- Born: August 11, 1917 Berlin, Ontario, Canada
- Died: 1979
- Spouse: Fred L. Dreger
- Relatives: Henry L. Janzen

= Elizabeth Janzen Dreger =

Canadian politician and businesswoman (1917–1979)

Elizabeth Janzen Dreger (1917–1979) was a Canadian politician and businesswoman.

Dreger was born August 11, 1917, in Berlin (now Kitchener), Ontario. The youngest of five children born to Rose and Charles Janzen, she was the granddaughter of Henry L. Janzen, the former mayor of Berlin. In 1919, her family moved to a 187-acre farm in Breslau, Ontario where her father operated a greenhouse and nursery. After attending Moulton College in Toronto, she studied at the MacDonald Institute in Guelph, Ontario graduating with a degree in household science. Dreger later completed a six-month business college course, taking over as secretary at her family's real estate business, where she worked in various capacities for twenty-five years. Dreger married lawyer and former Kitchener mayor Fred Dreger on September 24, 1960.

Dreger's career in politics began in 1940, when she attended a local meeting that resulted in the eventual founding of the Waterloo North Conservative Women's Association. She was elected to a three-year term as president of the association in 1942. Beginning in 1948, she served for four years as president of the Western Ontario PC's Women's Association, prior to becoming president of the Women's PC Advisory Committee of Ontario. In 1952, Dreger was selected as the first woman from Kitchener to run for the House of Commons. She ran as a candidate in riding of Waterloo North in a 1952 by-election to replace Louis Orville Breithaupt after his appointment as Lieutenant-Governor of Ontario and again in 1953 federal election. In both cases, she lost to Liberal candidate Norman Schneider. Dreger went on to be named president of the Progressive Conservative Women's Association of Canada in 1956. The same year, she was an organizer of the PC leadership convention where John Diefenbaker succeeded George A. Drew. She travelled frequently as part of her women's association duties working to raise awareness about the role of women in politics, which she juggled while running the family farm. She took over as homemaker at the farm after her mother died in 1957.

- [What you need to do]
[A] From the Elizabeth Janzen Dreger biography, list every organization she is said to have served as president of.
[B] Output the passage of the Elizabeth Janzen Dreger biography from "- Born: August" up to and including "and businesswoman (1917–1979)".

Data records
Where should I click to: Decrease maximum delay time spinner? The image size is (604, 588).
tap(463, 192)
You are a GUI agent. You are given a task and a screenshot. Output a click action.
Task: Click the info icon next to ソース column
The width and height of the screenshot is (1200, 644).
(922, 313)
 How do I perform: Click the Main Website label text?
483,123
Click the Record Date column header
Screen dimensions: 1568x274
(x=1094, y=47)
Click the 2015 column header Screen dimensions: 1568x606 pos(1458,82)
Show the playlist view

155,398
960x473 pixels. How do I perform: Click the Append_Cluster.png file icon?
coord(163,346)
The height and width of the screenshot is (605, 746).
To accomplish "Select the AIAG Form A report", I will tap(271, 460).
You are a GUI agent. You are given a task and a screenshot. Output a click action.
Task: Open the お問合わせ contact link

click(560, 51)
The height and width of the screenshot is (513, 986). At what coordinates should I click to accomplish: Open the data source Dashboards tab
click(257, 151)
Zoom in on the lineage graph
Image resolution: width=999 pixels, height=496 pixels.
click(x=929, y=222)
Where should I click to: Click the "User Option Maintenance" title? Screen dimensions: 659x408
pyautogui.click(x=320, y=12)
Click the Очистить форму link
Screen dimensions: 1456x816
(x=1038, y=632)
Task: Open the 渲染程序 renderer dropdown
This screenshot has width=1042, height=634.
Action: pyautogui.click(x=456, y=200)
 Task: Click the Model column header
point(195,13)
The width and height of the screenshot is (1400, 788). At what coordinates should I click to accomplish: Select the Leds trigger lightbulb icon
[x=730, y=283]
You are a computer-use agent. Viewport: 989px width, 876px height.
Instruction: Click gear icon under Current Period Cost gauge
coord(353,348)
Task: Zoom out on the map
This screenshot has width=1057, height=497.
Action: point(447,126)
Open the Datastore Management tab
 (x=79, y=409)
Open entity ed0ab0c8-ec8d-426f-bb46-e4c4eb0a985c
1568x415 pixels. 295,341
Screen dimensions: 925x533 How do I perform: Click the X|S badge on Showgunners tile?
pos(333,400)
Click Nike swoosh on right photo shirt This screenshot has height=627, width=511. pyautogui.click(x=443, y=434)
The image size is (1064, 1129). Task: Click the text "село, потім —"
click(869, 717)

- [Answers to the exercises]
[A]
- Waterloo North Conservative Women's Association
- Western Ontario PC's Women's Association
- Women's PC Advisory Committee of Ontario
- Progressive Conservative Women's Association of Canada

[B]
- Born: August 11, 1917 Berlin, Ontario, Canada
- Died: 1979
- Spouse: Fred L. Dreger
- Relatives: Henry L. Janzen

= Elizabeth Janzen Dreger =

Canadian politician and businesswoman (1917–1979)